Problem details
Can you rewrite the items below as a JSON list of strings, with one string per line, blank lines skipped, and the pictures left out?

Dataset rows

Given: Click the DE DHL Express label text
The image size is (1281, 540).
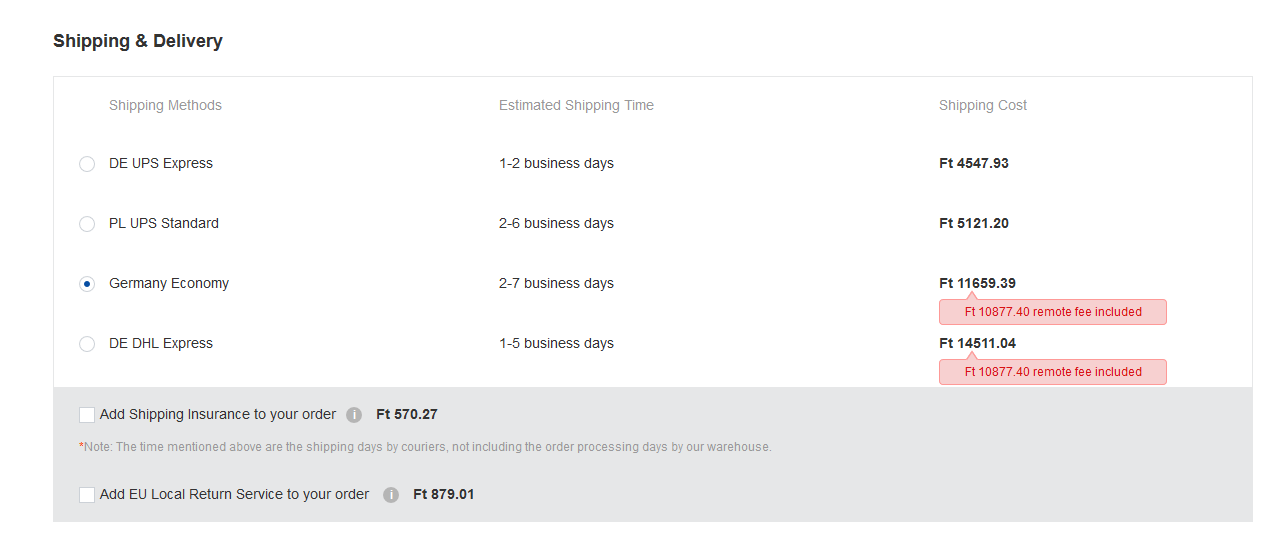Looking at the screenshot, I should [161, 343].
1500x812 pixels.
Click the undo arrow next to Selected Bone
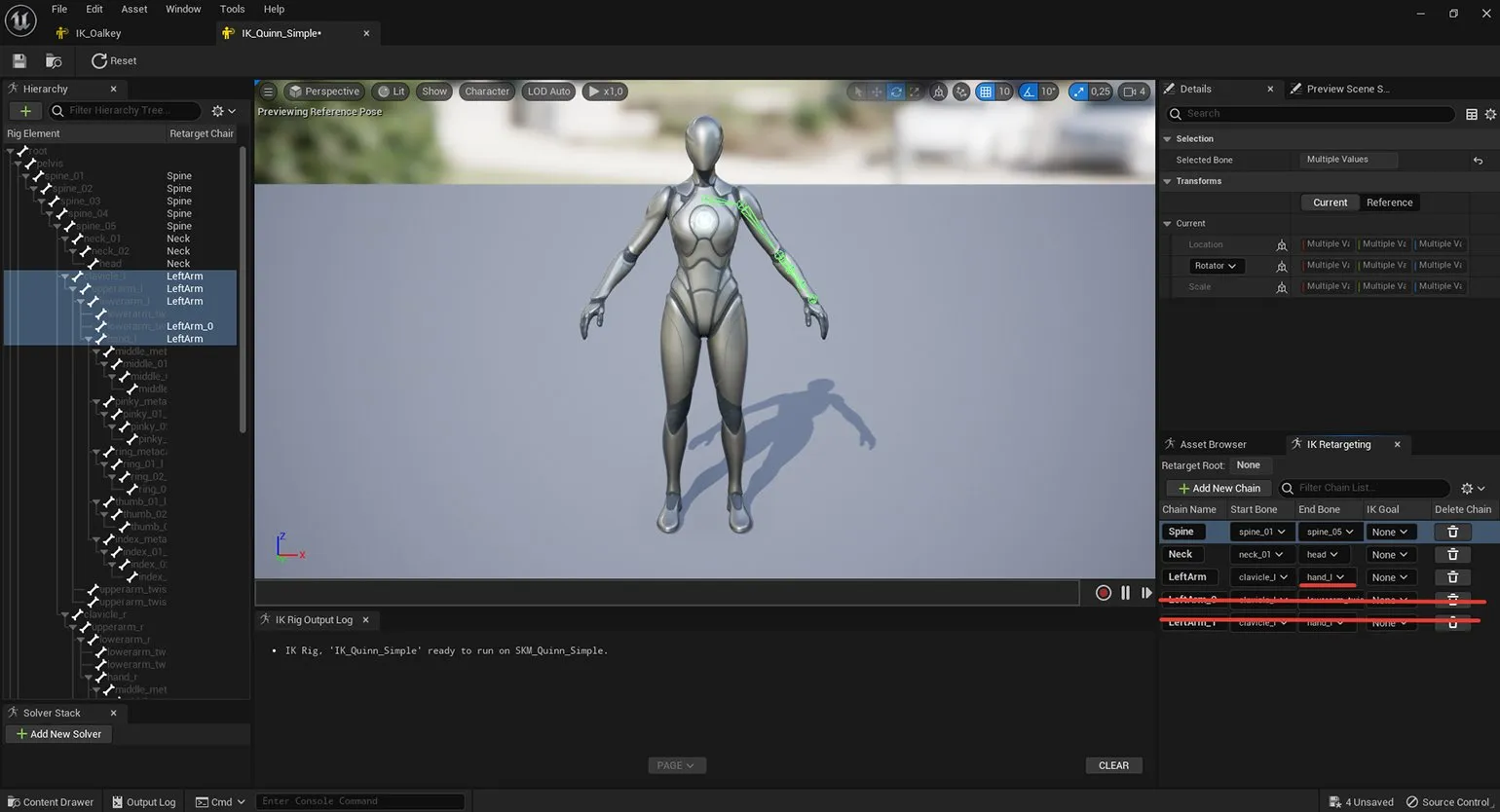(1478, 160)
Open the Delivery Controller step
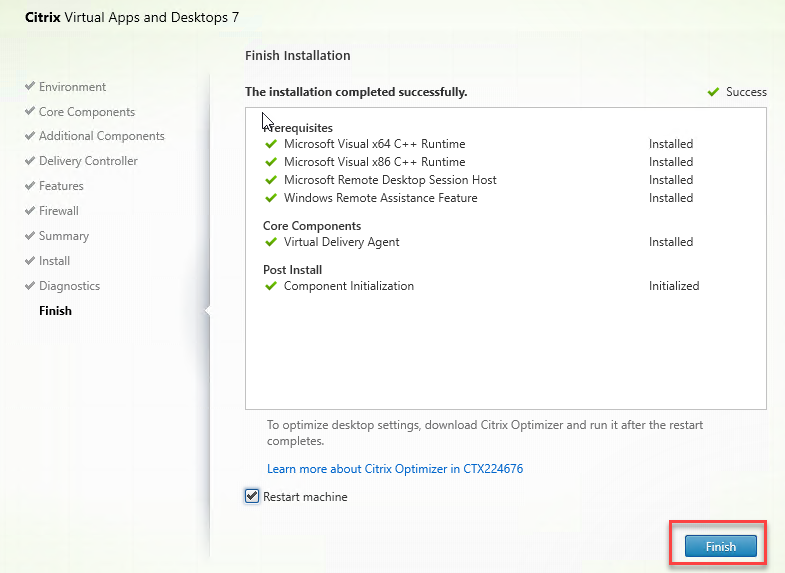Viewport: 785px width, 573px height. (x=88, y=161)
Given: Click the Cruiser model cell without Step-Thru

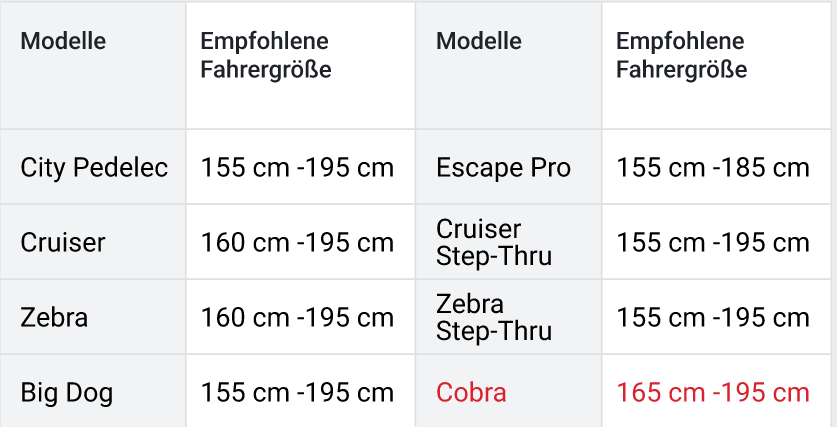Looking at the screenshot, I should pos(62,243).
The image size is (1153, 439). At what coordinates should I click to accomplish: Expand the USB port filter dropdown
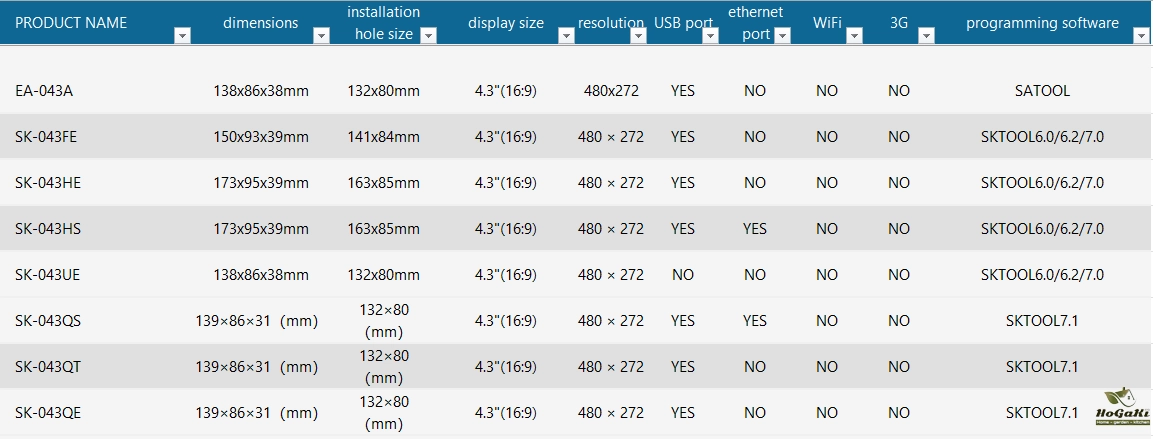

Written answer
[
  "Given: Click the DE DHL Express label text",
  "The image size is (1281, 540).",
  "Looking at the screenshot, I should [161, 343].",
  "1500x812 pixels.",
  "Click the undo arrow next to Selected Bone",
  "(1478, 160)",
  "Open the Delivery Controller step",
  "Viewport: 785px width, 573px height. (x=88, y=161)",
  "Given: Click the Cruiser model cell without Step-Thru",
  "Looking at the screenshot, I should pos(62,243).",
  "The image size is (1153, 439). At what coordinates should I click to accomplish: Expand the USB port filter dropdown"
]